IOWA MEN'S BASKETBALL

Hawkeyes' final road game is toughest

Mark Emmert
memmert@gannett.com

IOWA CITY, Ia. – It’s not the building, Iowa coach Fran McCaffery said. It’s the elite athletes in the red and white uniforms that play inside it.

McCaffery’s Hawkeyes are coming off their most inspired road game of the season in an 83-69 win Saturday at Maryland. Next up is No. 22 Wisconsin at the Kohl Center at 8 p.m. Thursday (ESPN). It’s the last road game of the season, and the most challenging, for Iowa.

The Hawkeyes have lost 12 of their past 13 visits to Madison. Wisconsin leads the Big Ten Conference in home attendance at 17,286 per game, and has gone 14-1 at the Kohl Center this season.

Iowa's Peter Jok is congratulated following the Hawkeyes' game against Indiana at Carver-Hawkeyes Arena on Tuesday, Feb. 21, 2017.

“I don’t look at places as tough. I look at players and teams and coaches,” McCaffery told reporters Tuesday.

“I don’t get intimidated by places. I get intimidated at times by teams and what they’re able to accomplish. What I’ve got to be able to do is get those guys to understand that we’re going to play a certain way. That, OK we’ve got to deal with that? They’ve got to deal with us. OK, we do what we do, they do what they do, and that sort of eliminates any level of intimidation.”

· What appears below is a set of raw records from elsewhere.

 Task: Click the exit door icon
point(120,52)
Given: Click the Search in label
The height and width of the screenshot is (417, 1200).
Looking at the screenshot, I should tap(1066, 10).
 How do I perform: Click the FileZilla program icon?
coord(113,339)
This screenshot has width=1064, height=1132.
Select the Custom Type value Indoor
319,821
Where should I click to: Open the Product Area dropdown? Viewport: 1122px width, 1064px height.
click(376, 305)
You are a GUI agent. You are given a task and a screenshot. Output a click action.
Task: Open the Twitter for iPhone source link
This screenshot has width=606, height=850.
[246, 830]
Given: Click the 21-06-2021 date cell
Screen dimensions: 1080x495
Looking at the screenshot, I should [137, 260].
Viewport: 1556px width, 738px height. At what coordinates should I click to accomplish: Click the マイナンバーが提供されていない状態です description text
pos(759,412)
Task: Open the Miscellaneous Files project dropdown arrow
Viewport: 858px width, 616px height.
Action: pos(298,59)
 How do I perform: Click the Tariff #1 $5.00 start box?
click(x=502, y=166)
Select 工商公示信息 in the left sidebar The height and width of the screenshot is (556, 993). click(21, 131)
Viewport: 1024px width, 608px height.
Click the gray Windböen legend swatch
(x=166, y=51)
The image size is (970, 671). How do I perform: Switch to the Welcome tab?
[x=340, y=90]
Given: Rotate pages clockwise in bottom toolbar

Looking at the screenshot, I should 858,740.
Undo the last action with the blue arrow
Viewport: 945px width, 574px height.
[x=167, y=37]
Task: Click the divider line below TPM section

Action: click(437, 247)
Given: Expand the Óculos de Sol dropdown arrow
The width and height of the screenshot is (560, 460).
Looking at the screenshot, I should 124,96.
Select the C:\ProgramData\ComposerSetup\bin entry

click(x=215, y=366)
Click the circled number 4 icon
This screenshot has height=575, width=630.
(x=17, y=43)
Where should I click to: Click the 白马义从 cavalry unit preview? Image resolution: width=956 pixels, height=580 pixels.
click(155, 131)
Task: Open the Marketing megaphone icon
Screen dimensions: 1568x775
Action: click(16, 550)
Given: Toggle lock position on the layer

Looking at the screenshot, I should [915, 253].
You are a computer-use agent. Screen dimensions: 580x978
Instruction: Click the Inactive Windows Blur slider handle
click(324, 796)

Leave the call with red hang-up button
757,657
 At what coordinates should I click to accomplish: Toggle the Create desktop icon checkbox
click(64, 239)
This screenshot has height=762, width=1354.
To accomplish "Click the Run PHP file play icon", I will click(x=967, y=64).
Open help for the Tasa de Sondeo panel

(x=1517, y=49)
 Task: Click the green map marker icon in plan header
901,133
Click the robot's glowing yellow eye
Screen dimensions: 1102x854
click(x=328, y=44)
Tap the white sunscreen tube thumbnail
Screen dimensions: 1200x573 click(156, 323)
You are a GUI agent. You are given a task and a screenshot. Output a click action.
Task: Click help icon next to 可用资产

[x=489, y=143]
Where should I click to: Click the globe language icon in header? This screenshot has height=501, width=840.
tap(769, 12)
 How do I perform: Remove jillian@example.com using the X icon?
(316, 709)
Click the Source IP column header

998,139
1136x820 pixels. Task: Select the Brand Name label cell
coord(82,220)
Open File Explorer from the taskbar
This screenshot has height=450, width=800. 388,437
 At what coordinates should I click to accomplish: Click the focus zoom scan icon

The Badgers (22-7, 11-5 Big Ten) were the preseason pick to the win the league. But they’ve hit a rocky stretch late in the season, losing four of their past five games.

Iowa (16-13, 8-8), meanwhile, has been gaining confidence in road games all season, since double-digit losses at Notre Dame and Purdue. The Hawkeyes have won two of their past four away games and lost one other in double-overtime. In the two victories, Iowa has made 27-of-44 3-point shots.

McCaffery does have one victory at the Kohl Center, when his 2011 Hawkeyes got off to a hot start and held on to win 72-65. His senior guard, Peter Jok, however, has won at every Big Ten venue except the Kohl Center.

McCaffery said he expected a roster that includes six freshmen to get better on the road as the experience mounted. Jok’s counsel has helped.

“You have to have some failure and you have to have some success. You have to go through situations where you have to think for yourself and compete, and then you’ve got to work through situations where you have to do that with little help from the bench,” McCaffery said. “Because you’re on the road, it’s loud and you have to be connected on the floor. And I think our experienced guys have helped our young guys through that process.”